→ ASSIGNMENT 1: In the pavement injury case study, what did the local authority say about the land where Mrs K's accident happened?
→ ASSIGNMENT 2: List every part of Mrs K's body that the pavement injury case study says was hurt in her fall.
→ ASSIGNMENT 3: Write the next part of the pavement injury case study, picking up after its last sentence.

PASSAGE SHOWN section start

The claimant’s details have been changed but this is indeed a true case
Phil Mulryne acted on behalf of Mrs K to pursue a personal injury claim when she tripped and fell due to a defect in the surface of the pavement.
The claim was put to the local authority who advised that the land where the accident occurred formed part of a private courtyard of an adjoining property.
Land Registry searches were undertaken to establish the owner of the property and the claim was submitted to them. Liability was denied on their part arguing that the defect was on the public highway and not on their land.
There was further correspondence between the parties on this issue and eventually the owners of the property accepted that the accident occurred on their land but they argued that the land was subject to a public right of way and therefore they were not responsible for any defects that had arisen on the pavement/footpath due to wear and tear.
As liability was denied court proceedings were commenced and a trial date allocated.
As a result of the fall Mrs K had suffered an injury to the joint of her right (dominant) thumb with a rupture of ligaments that required repair. She made a good recovery from surgery but still had weakness in the thumb and had occasional pain with restriction of movement.
She had also suffered from an injury to her left wrist and left shoulder which recovered within a matter of a month or so. She also had some cuts and bruising to her left knee which also resolved within a similar period.

PASSAGE SHOWN section end
DATA RECORDS section start

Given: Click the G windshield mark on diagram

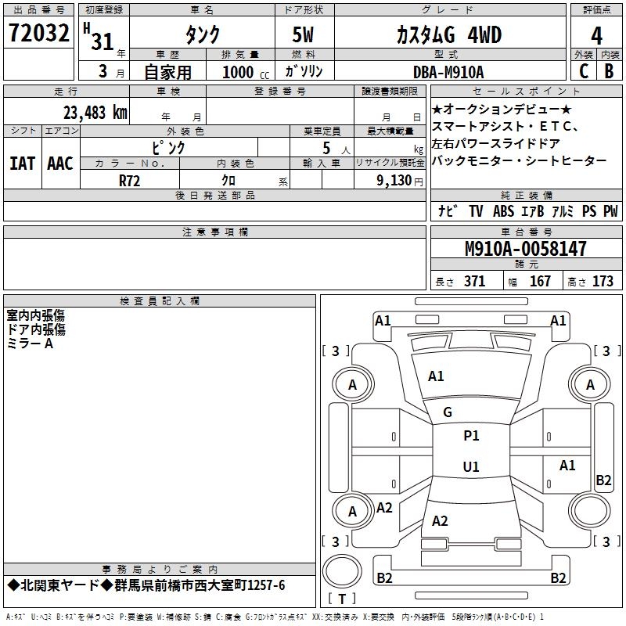Looking at the screenshot, I should pyautogui.click(x=448, y=412).
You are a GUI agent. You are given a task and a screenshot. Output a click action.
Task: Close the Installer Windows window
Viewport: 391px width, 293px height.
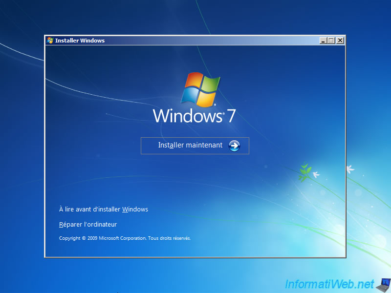pyautogui.click(x=339, y=40)
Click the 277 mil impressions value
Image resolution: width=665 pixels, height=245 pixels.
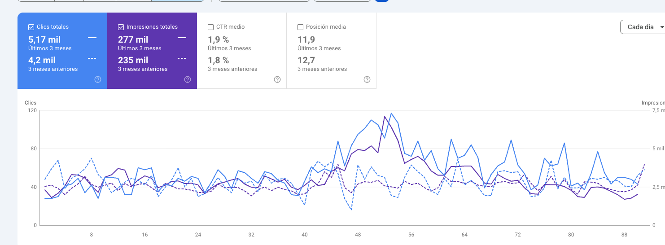tap(133, 40)
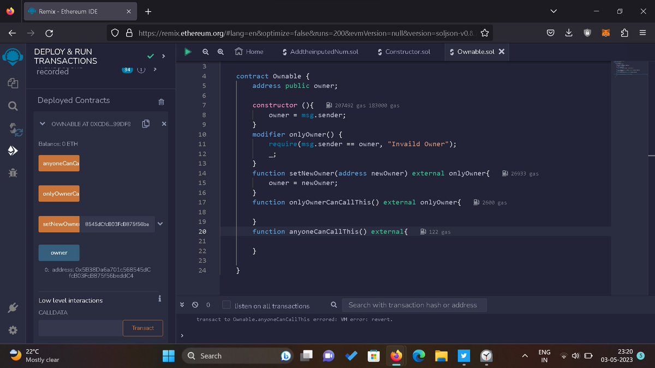The image size is (655, 368).
Task: Collapse the deployed OWNABLE contract entry
Action: coord(42,124)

DATA RECORDS section end

→ ANSWER SPACE 1: It said the land was part of a private courtyard of an adjoining property.

→ ANSWER SPACE 2: Right thumb, left wrist, left shoulder, left knee

→ ANSWER SPACE 3:
The Claimant also had a short period off work following the accident which resulted in loss of earnings. Also during her post-accident incapacity she required assistance with personal care provided by her daughter and husband for around 3 months and she required assistance with general housework to include cooking for around 2 months. She also was unable to undertake the general household weekly grocery shopping tasks for around 2 months and these duties were carried out by her husband.
The Claimant’s personal injury damages claim was valued in the region of £8,250.00. The loss of earnings/care and assistance claim along with a claim for treatment costs and travelling expenses was assessed in the sum of £3,000.00.
It was clear that there was no guarantee that the Claimant’s claim would succeed so these risks had to be factored in to the assessment of the claim when negotiating a settlement. It was also possible that if Claimant’s claim was successful there would be a deduction for contributory negligence in that the Defendants would argue that the Claimant should have noticed the defect to the footpath and avoided it.
An offer was put forward in the sum of £11,250.00 by ourselves but this was rejected and the Defendants put forward a counter offer of £9,000.00 which was increased to £10,000.00 after the initial offer was rejected.
The Claimant instructed ourselves to accept the offer of £10,000.00 to represent a final settlement on her claim.